A fascinating mis-fire is Gary Lennon’s over-written comedy about a sexy New Yorker, cynical Eve (Elizabeth Regen), who cannot understand why no guy will date her (could it be in spite of her overt sexualizations, she is too obnoxious, too apt to talk without listening, too pushy and dreadfully neurotic?  Naw…).  Her best friend, Mary (Dianna Aguilar) puts up with Eve’s hopeless romantic ideals, sabotaged though they may be by her aggressive behavior, which keep men away from Mary, even though she’s as pretty as she is.
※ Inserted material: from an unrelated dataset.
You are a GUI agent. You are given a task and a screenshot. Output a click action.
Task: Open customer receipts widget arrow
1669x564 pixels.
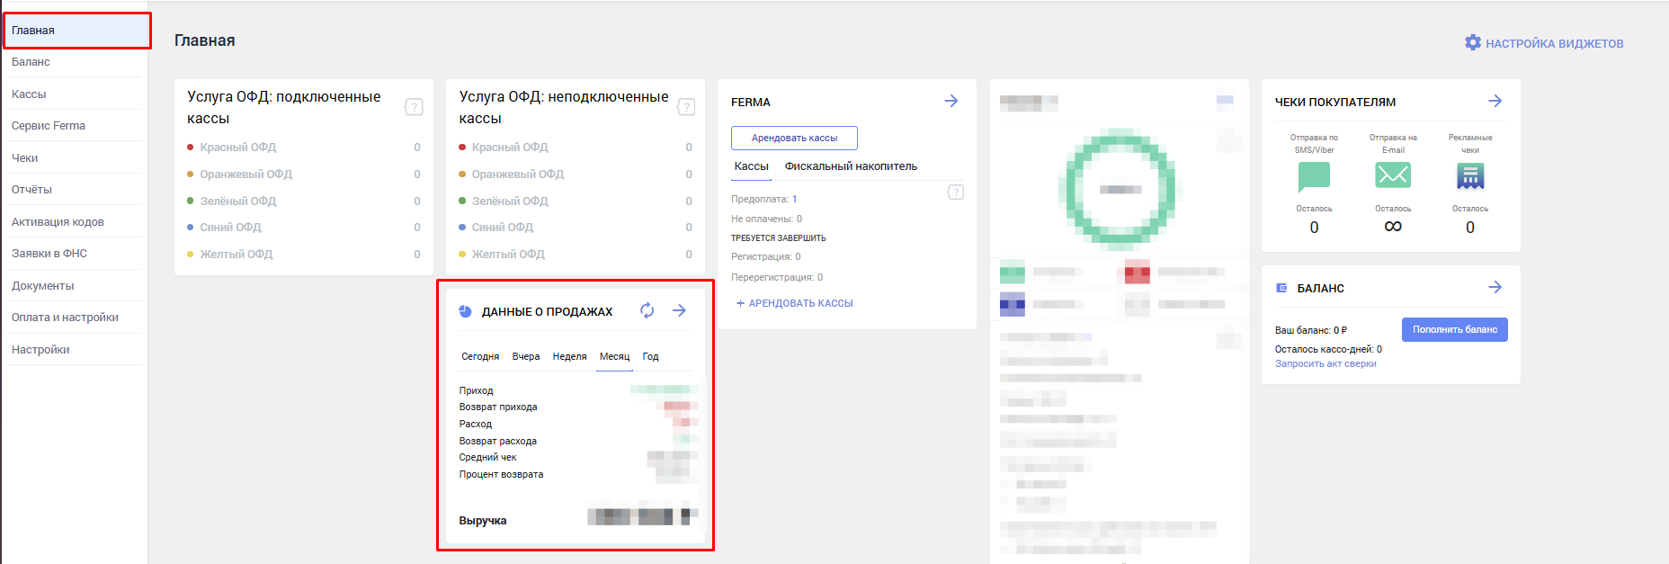[x=1495, y=101]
Eve meets her match, though, in a bar, when Al (Josh Randall) breaks through her defenses long enough for them both to see inside each other.  But even then, Al’s life comes into enough focus to blow them both out of the water, leaving Eve shell-shocked, dismayed and even more cynical about men. 

Another male stereotype, Donald (Dave Scotti), short and slick, tries his best to bed her (to no avail) and Eve and Mary’s street competition, dragster Patrick (Darryl Stephens), with all her/his street wisdom can’t make a dent in Eve’s fragile ego-protections.

Lennon has set up an over-familiar, but do-able, situation, undone by his repetitive dialogue, in a play which was supposed to last 90 minutes, but felt double that.  Wilson Milam’s direction wasn’t able to get past the l-o-n-g stretches where essentially nothing happens which might advance the plot, but he did wonders in most of his casting (we thank the Theatre Gods for great casting, oh, yes, we do).

Admittedly, I detest the Eve’s and the Donald’s of the world (how do you communicate with people who can’t listen, let alone respond intelligently?).  But Regen’s Eve was smarter than even the sexy woman knew, and the actor made her fascinating, if repellent.  (Not a contradiction, either.)  Her rapid mouthings were funny (up to a point) and Eve’s sensitivities were amply on display, along with her physical beauty.  Randall found all his quiet moments, including some strengths, and Aguilar and Scotti brought some roundness to their just-this-side-of-cliché characterizations.  Only Stephens betrayed his lack of stage-training by speaking just at the threshold of not being heard, let alone understood.  We’ve admired him on film and on TV, but he needs to learn to speak up.

For my taste, the evening was tough-going, but with some strong cutting (or even re-writing), Lennon might actually have a play with future legs.